Gorilla Girl’s and Monkey Man’s nursery teacher uses the phrase “make it work” when she is cajoling stubborn three and four year-olds to make nice, join the group, or otherwise adhere to the rules of decent, community-oriented behavior. I’ve watched her gently corral a reluctant three year old who was preventing everyone’s enjoyment of the daily puppet show. I’ve seen how she gets Gorilla Girl to agree to wait her turn during meeting. “Making it work” means that everyone relinquishes their agenda for the good of all. “Making it work” helps us put our own needs in perspective relative to the group.
My husband coaches boys cross country, and his team won their league championship this year for the first time in twelve years, against a school with an enrollment almost twice his school’s size. His school’s league has historically been a very competitive conference. Winning the Conference Championship was a milestone for him as a coach and for his team. I joked that beating the perennial league champion was like beating Voldemort.
Winning the League Championship was a stepping stone to an even bigger goal. My husband’s team competed this weekend at the sectional meet in order to earn the privilege to compete at the state cross country meet. I haven’t been able to attend many meets this year, and when I do, instead of really watching the meet, I end up chasing Gorilla Girl and Monkey Man around and off the course.

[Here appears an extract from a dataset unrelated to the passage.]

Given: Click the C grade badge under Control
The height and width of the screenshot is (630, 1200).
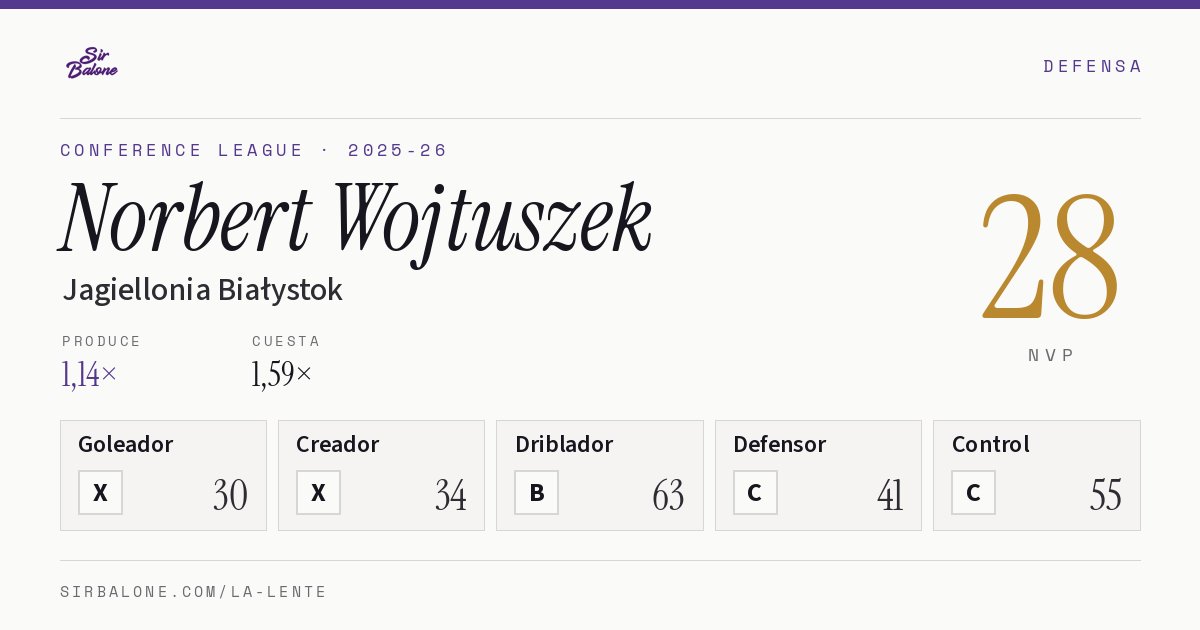Looking at the screenshot, I should point(973,492).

This weekend was different; Gorilla Girl and Monkey Man were at their tutor’s house, so while they learned Vietnamese, I escaped to watch the sectional meet. Once again, my husband’s team was up against the toughest competition in the state – this sectional frequently produces teams that rank among the top ten in the state. His team had a chance to make the top five at the sectional meet – earning them a spot at the state meet.
It was a blustery and chilly morning with bright sun, and if I had been close enough, I might have seen the glint of sun off all those spikes. At the gun, one of my husband’s best runners got jostled, but maintained his position; he is only a sophomore and the other top runners may not think he really belongs in the front. He does. He is probably the best sophomore in the state. The race was close and by the end, after furiously counting places as we jogged back at forth across the course, we weren’t sure if the team did well enough to earn the fifth spot. We experienced a brief moment of disappointment as we considered the possibility that the season had come to an end. Minutes later, the results were posted and my husband’s team was in fifth place; they were headed to state.

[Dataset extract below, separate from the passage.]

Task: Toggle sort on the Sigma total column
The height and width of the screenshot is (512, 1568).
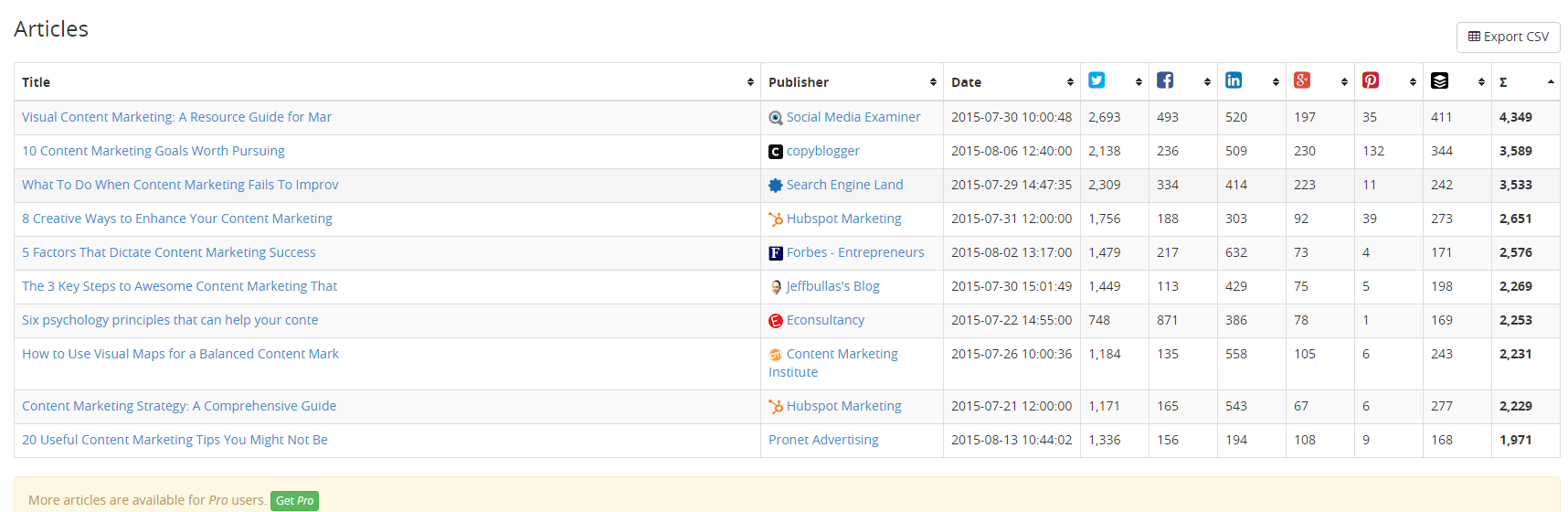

It has been a challenge for us to manage our life as two teachers, one of whom coaches, working full time, while also taking care of two very energetic four year-olds. Often this season, my husband and I have been at odds over the time commitment the team requires from him – which means times away from our family, and maybe a bit of a burden on me when it comes to managing our life, children, and commitments.

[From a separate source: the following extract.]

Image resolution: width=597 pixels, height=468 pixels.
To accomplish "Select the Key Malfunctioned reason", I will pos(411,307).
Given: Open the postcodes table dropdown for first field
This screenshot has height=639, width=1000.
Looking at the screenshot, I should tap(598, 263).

When we got word that the team made it to state – only the third time in the school’s history and the first time in 28 years – “making it work” is what came to mind. Talking to parents about what this meant to the boys, seeing the excitement on the boys’ faces, and feeling proud of my husband for pulling off what many thought impossible, made me realize that the short term costs are outweighed by the benefits, and “making it work” is something we all do for the good of a community. He is a better person because of the dedication and commitment he gives to his team, a dedication that has made this team a little bit like a family. And I am a better person because those fifteen minutes on Saturday made me realize how important such accomplishments are, not just for those who achieve them, but for those who support, help, guide, and “make it work.”